⟨
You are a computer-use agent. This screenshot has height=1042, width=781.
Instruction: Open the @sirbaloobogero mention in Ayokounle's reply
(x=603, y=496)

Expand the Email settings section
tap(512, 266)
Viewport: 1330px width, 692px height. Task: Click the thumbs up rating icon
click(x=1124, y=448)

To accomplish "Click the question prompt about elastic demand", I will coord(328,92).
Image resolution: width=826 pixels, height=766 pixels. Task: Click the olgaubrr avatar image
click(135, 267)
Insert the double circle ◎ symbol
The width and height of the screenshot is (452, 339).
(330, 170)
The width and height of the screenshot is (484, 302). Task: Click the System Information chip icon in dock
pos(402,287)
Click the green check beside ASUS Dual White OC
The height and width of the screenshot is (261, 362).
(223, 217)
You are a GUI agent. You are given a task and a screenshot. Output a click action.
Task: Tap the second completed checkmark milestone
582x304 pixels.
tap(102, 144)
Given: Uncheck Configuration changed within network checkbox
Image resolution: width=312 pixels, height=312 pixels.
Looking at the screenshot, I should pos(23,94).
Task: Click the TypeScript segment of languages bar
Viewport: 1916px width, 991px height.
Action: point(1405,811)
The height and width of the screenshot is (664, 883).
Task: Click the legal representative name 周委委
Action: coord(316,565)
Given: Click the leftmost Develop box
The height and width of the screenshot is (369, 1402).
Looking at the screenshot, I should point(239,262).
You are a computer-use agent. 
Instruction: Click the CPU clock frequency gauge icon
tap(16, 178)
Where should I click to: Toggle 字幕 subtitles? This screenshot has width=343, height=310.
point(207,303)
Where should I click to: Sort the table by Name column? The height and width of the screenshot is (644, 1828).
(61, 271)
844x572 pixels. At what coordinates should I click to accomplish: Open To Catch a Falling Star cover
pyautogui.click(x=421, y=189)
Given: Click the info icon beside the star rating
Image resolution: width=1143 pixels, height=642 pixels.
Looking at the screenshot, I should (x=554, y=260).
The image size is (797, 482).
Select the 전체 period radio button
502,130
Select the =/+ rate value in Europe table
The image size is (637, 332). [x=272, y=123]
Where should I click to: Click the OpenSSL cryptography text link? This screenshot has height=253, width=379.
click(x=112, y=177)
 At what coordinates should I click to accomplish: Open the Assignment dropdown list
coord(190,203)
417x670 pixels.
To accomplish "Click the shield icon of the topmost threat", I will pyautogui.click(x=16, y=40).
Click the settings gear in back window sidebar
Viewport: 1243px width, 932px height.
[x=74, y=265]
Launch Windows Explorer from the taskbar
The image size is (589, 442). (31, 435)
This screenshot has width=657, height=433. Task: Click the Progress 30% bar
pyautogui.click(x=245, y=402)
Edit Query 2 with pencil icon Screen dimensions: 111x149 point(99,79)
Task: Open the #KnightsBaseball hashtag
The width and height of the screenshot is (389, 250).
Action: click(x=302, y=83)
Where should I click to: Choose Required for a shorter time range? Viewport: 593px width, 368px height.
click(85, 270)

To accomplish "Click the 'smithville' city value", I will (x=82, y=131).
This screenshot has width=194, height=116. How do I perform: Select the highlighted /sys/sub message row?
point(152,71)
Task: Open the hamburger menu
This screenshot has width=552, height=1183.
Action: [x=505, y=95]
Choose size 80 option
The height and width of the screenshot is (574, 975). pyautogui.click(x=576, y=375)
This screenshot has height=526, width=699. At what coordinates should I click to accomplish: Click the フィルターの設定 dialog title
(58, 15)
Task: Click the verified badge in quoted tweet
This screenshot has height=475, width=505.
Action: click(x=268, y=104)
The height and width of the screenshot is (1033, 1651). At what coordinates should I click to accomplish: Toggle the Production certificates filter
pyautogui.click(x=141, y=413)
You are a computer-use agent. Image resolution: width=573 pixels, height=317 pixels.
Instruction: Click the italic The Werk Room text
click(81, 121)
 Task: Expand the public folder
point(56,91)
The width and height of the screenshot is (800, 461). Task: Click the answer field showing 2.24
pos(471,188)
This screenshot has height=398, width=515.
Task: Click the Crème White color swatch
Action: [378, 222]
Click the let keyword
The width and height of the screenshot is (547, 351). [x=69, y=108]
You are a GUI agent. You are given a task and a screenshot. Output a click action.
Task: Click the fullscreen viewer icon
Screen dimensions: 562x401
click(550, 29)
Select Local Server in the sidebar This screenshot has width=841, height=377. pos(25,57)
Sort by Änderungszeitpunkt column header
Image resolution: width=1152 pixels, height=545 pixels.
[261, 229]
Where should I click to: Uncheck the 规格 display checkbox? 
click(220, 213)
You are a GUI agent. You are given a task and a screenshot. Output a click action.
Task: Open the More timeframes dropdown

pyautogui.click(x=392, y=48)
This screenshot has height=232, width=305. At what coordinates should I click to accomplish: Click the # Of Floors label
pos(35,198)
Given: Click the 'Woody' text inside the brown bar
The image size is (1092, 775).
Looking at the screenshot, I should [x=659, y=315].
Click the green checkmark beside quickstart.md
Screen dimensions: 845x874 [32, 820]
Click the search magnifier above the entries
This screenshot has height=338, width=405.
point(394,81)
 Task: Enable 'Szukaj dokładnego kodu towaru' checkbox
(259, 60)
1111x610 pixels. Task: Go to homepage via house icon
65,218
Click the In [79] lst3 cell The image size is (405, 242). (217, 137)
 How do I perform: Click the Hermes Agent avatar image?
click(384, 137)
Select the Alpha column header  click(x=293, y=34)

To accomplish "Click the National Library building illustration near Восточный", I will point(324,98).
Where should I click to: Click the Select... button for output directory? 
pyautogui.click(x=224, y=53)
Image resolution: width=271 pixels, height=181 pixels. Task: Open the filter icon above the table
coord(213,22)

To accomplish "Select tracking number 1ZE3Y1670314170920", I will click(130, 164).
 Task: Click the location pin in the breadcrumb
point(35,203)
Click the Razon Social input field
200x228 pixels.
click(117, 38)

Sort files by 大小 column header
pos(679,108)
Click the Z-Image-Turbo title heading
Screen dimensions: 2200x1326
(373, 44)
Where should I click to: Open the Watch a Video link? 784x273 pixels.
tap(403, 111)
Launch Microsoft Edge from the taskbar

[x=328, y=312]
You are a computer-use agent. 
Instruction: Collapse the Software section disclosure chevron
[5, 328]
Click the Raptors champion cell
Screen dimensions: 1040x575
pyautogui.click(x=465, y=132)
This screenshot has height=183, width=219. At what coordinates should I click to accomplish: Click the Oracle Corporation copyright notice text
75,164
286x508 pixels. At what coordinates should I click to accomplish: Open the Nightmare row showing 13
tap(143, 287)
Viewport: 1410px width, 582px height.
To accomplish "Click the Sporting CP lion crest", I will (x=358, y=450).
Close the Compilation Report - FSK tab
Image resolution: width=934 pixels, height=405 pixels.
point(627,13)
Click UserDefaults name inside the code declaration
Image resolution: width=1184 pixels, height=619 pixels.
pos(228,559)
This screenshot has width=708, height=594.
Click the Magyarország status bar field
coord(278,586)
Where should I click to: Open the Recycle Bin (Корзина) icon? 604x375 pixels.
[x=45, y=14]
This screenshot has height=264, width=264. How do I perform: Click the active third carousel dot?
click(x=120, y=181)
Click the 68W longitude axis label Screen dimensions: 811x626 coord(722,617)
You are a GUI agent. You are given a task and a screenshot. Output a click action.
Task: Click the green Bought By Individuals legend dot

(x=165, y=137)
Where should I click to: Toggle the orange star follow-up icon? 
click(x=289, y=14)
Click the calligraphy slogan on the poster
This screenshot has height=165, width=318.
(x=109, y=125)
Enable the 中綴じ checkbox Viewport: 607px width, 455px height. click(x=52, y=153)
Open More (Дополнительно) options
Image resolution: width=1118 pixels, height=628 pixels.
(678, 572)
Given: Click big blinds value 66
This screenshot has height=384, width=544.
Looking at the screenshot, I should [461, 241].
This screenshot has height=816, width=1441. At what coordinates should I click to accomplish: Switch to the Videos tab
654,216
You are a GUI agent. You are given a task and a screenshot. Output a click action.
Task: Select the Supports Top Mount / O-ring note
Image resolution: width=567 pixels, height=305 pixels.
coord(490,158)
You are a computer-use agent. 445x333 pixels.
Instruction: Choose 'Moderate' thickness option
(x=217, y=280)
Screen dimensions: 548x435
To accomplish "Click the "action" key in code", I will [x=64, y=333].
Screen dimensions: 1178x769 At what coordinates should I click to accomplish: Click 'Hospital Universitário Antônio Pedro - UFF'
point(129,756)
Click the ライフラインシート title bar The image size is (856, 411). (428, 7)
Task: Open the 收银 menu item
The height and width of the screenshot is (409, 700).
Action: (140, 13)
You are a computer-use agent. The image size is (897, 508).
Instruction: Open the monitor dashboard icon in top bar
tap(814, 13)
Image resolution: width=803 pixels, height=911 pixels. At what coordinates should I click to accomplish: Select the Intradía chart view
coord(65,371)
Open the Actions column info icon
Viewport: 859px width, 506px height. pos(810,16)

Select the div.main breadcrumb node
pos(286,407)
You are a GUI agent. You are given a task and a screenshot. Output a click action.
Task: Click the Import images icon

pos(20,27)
⟩
> **Assigned task**: Lines holding "computer" in the material above are to be reported.

> **Output for this task**:
You are a computer-use agent. This screenshot has height=1042, width=781.
You are a computer-use agent. 
You are a computer-use agent. Image resolution: width=573 pixels, height=317 pixels.
You are a computer-use agent. 
You are a computer-use agent. 445x333 pixels.
You are a computer-use agent. The image size is (897, 508).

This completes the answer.